Correlation Between Ennis and Steelcase
Can any of the company-specific risk be diversified away by investing in both Ennis and Steelcase at the same time? Although using a correlation coefficient on its own may not help to predict future stock returns, this module helps to understand the diversifiable risk of combining Ennis and Steelcase into the same portfolio, which is an essential part of the fundamental portfolio management process.
By analyzing existing cross correlation between Ennis Inc and Steelcase, you can compare the effects of market volatilities on Ennis and Steelcase and check how they will diversify away market risk if combined in the same portfolio for a given time horizon. You can also utilize pair trading strategies of matching a long position in Ennis with a short position of Steelcase. Check out your portfolio center. Please also check ongoing floating volatility patterns of Ennis and Steelcase.
Diversification Opportunities for Ennis and Steelcase
Modest diversification
The 3 months correlation between Ennis and Steelcase is 0.2. Overlapping area represents the amount of risk that can be diversified away by holding Ennis Inc and Steelcase in the same portfolio, assuming nothing else is changed. The correlation between historical prices or returns on Steelcase and Ennis is a relative statistical measure of the degree to which these equity instruments tend to move together. The correlation coefficient measures the extent to which returns on Ennis Inc are associated (or correlated) with Steelcase. Values of the correlation coefficient range from -1 to +1, where. The correlation of zero (0) is possible when the price movement of Steelcase has no effect on the direction of Ennis i.e., Ennis and Steelcase go up and down completely randomly.

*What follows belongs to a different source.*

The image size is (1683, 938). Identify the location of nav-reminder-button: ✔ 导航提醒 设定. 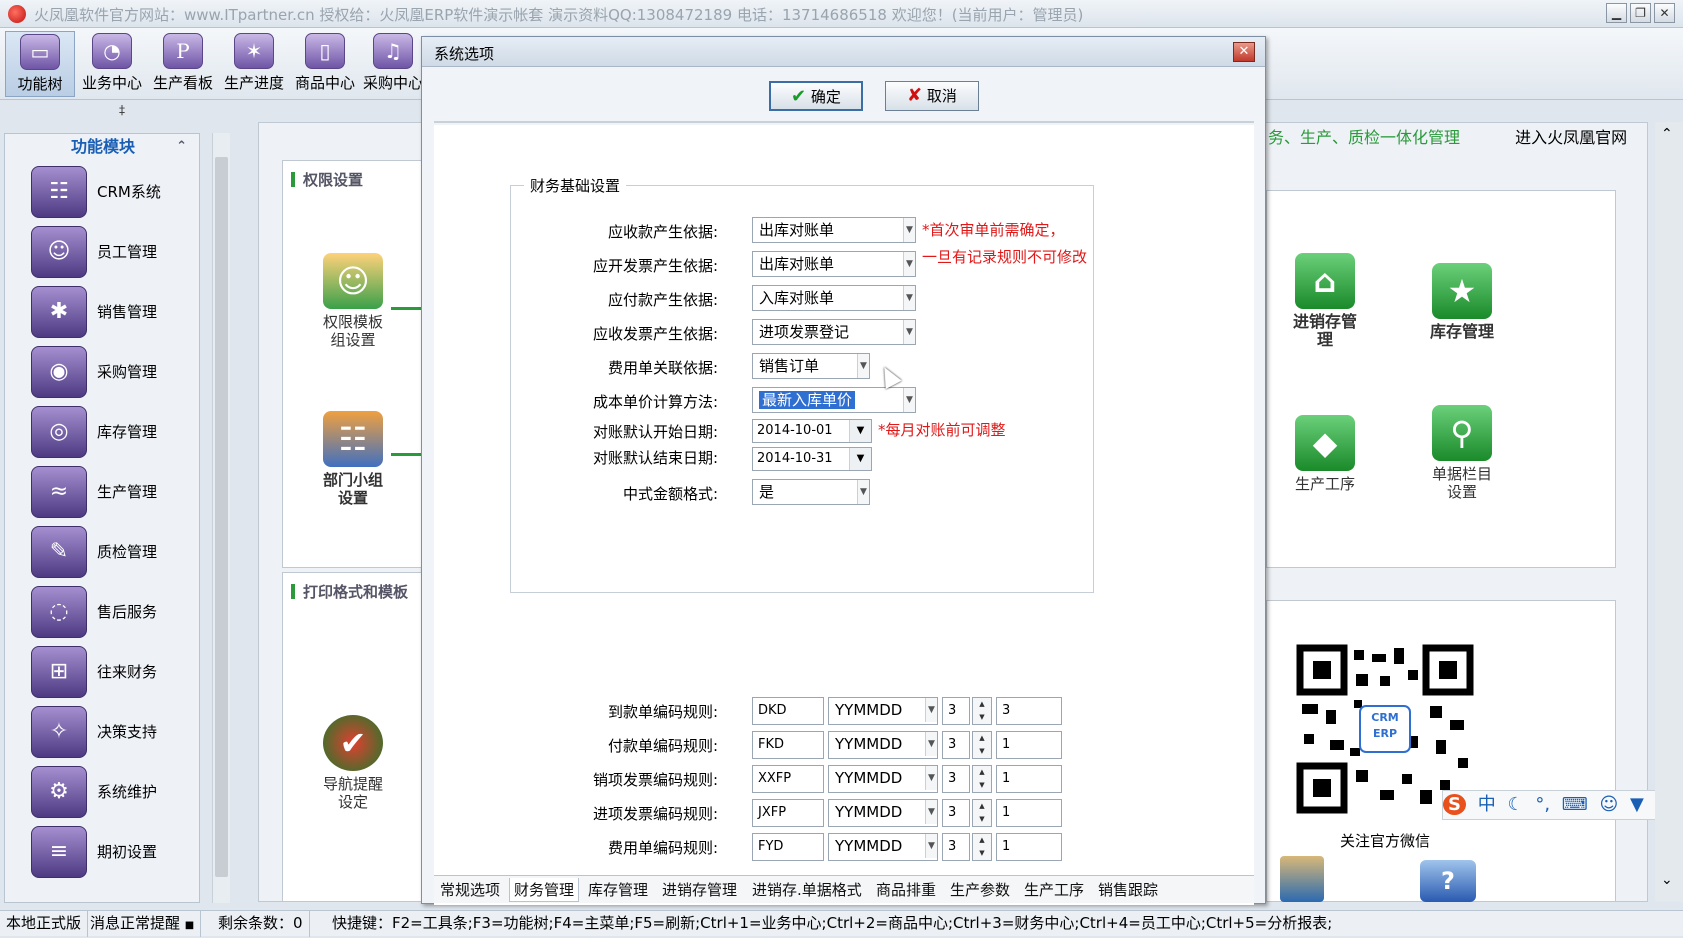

Pair Corralation between Ennis and Steelcase
Considering the 90-day investment horizon Ennis is expected to generate 99.77 times less return on investment than Steelcase. But when comparing it to its historical volatility, Ennis Inc is 1.21 times less risky than Steelcase. It trades about 0.0 of its potential returns per unit of risk. Steelcase is currently generating about 0.12 of returns per unit of risk over similar time horizon. If you would invest 1,247 in Steelcase on August 24, 2024 and sell it today you would earn a total of 57.00 from holding Steelcase or generate 4.57% return on investment over 90 days.
Time Period | 3 Months [change] |
Direction | Moves Together |
Strength | Very Weak |
Accuracy | 100.0% |
Values | Daily Returns |
Ennis Inc vs. Steelcase
Performance |
Timeline |
Ennis Inc |
Steelcase |
Ennis and Steelcase Volatility Contrast
Predicted Return Density |
Returns |
Pair Trading with Ennis and Steelcase
The main advantage of trading using opposite Ennis and Steelcase positions is that it hedges away some unsystematic risk. Because of two separate transactions, even if Ennis position performs unexpectedly, Steelcase can make up some of the losses. Pair trading also minimizes risk from directional movements in the market. For example, if an entire industry or sector drops because of unexpected headlines, the short position in Steelcase will offset losses from the drop in Steelcase's long position.The idea behind Ennis Inc and Steelcase pairs trading is to make the combined position market-neutral, meaning the overall market's direction will not affect its win or loss (or potential downside or upside). This can be achieved by designing a pairs trade with two highly correlated stocks or equities that operate in a similar space or sector, making it possible to obtain profits through simple and relatively low-risk investment.Check out your portfolio center.Note that this page's information should be used as a complementary analysis to find the right mix of equity instruments to add to your existing portfolios or create a brand new portfolio. You can also try the Crypto Correlations module to use cryptocurrency correlation module to diversify your cryptocurrency portfolio across multiple coins.